# I need a new wheel.sealant



## deegan1979 (Mar 6, 2012)

Hi all.
I've just 're acquired my old car and it's come back to me with powder coated black alloys.
I'm looking for an easy/quick to apply wheel sealant that is durable and offers good resistance to grime however the ease and speed of application is more important.
What's about these days that you'd recommend? 
I appreciate the coatings are the best but I won't have the time to apply and cure off the car to avoid rain so trying to find a suitable alternative.
Any recommendations?


----------



## nbray67 (Mar 22, 2012)

I used Sonax Extreme wheel sealant on my winter wheels as it came in a aerosol can for ease of use.

I did however, spray the product onto a short nap MF for application, left for a couple of mins and buffed off.

It was applied in Nov and is still performing well even after a couple of diluted AS Smart Wheels applications during my wash routine.

* Dataset content
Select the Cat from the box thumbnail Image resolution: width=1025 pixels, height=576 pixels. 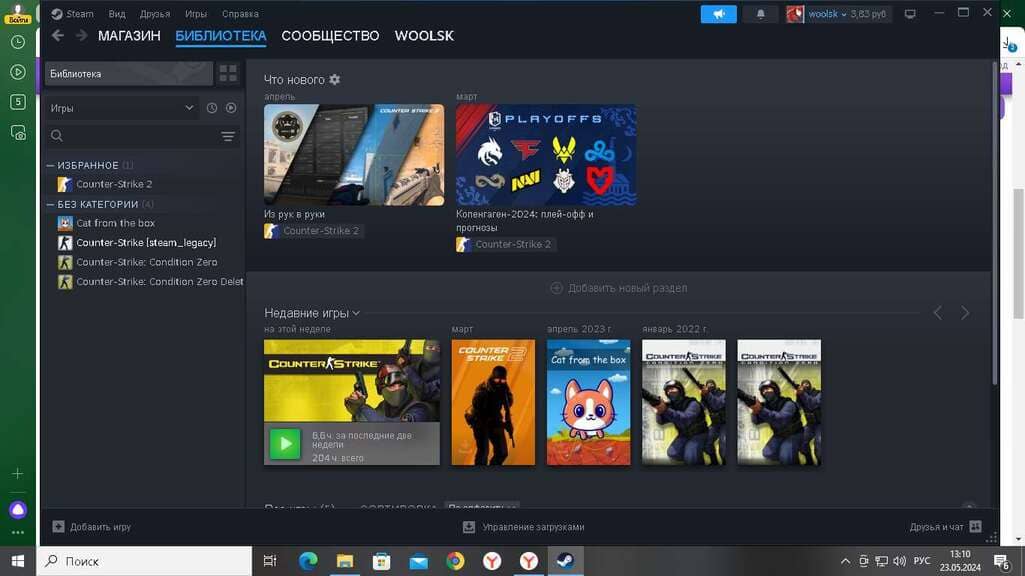588,402
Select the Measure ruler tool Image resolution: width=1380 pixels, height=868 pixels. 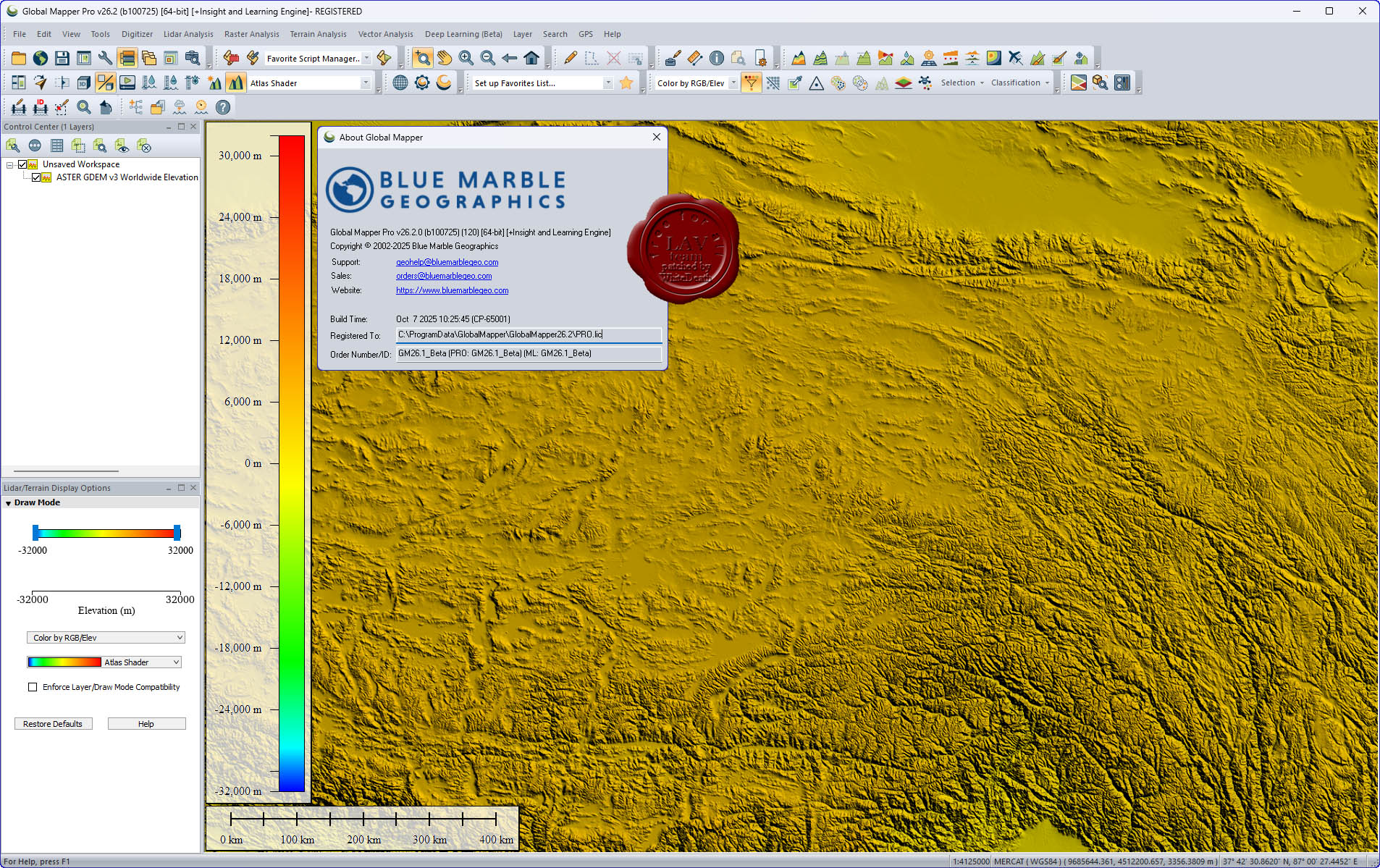coord(694,59)
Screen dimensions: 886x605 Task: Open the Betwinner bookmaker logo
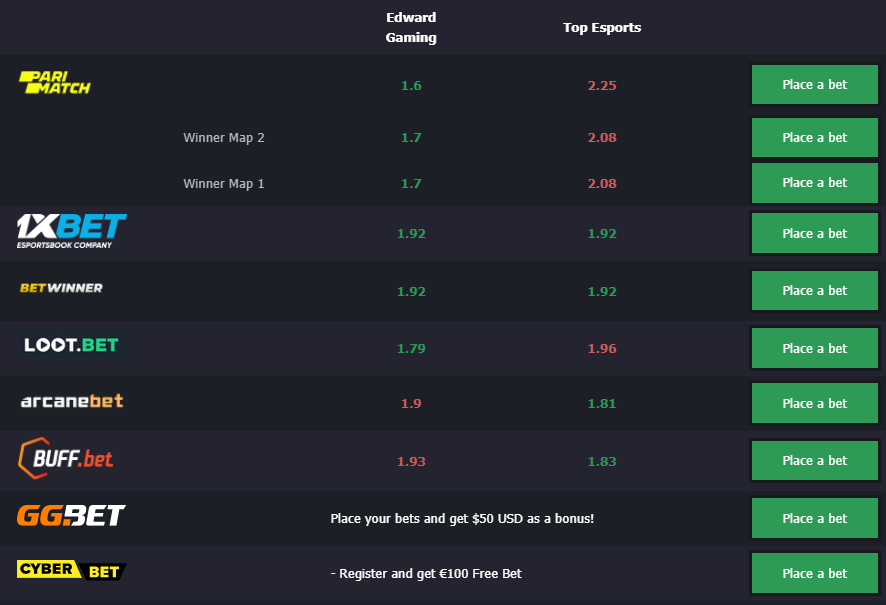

* Exercise tasks
(a) Rewrite the wheel sealant thread, beginning at the words "What's about these" and stopping after "(Mar 22, 2012)", with "coatings" changed to "ceramic coatings".
(b) In the wheel sealant thread, which product did nbray67 use on winter wheels?
The material has nothing to do with the wheel sealant thread.

* In response
(a)
What's about these days that you'd recommend? 
I appreciate the ceramic coatings are the best but I won't have the time to apply and cure off the car to avoid rain so trying to find a suitable alternative.
Any recommendations?


----------



## nbray67 (Mar 22, 2012)

(b) Sonax Extreme wheel sealant.